> **DO THIS**:
Reproduce the text of every item below word for word, leaving out the pictures.

> **RECORDS PROVIDED**:
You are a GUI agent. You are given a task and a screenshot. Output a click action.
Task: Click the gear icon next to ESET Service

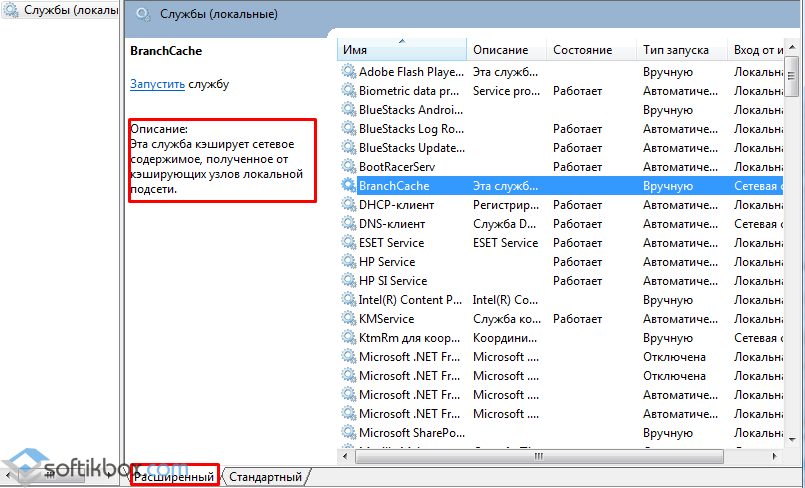pos(348,242)
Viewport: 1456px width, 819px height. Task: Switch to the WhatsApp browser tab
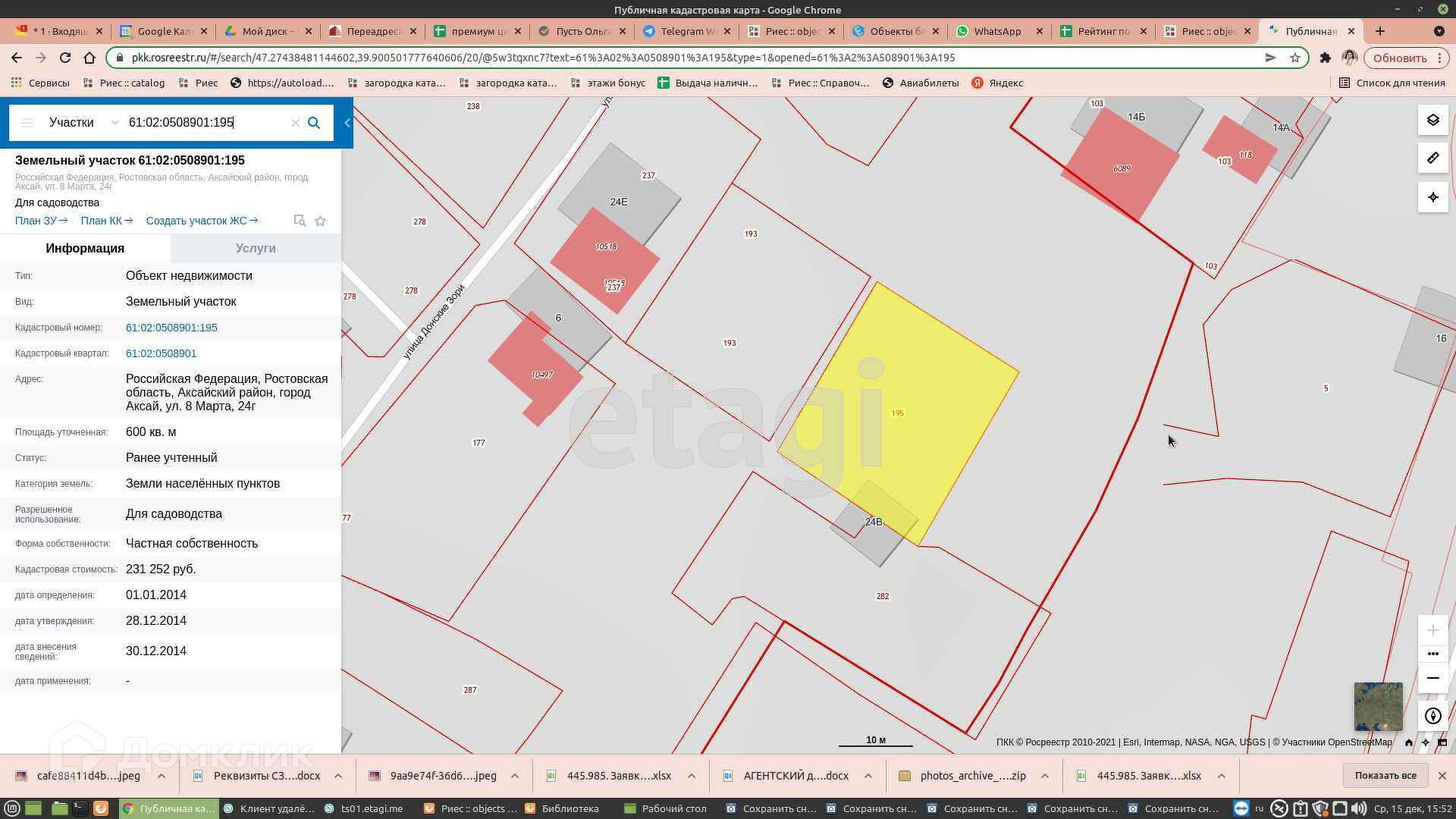tap(996, 31)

> **RESULT FOR THIS EXERCISE**:
You are a GUI agent. You are given a task and a screenshot. Output a click action.
Task: Click the gear icon next to ESET Service

pos(348,242)
Viewport: 1456px width, 819px height. Task: Switch to the WhatsApp browser tab
tap(996, 31)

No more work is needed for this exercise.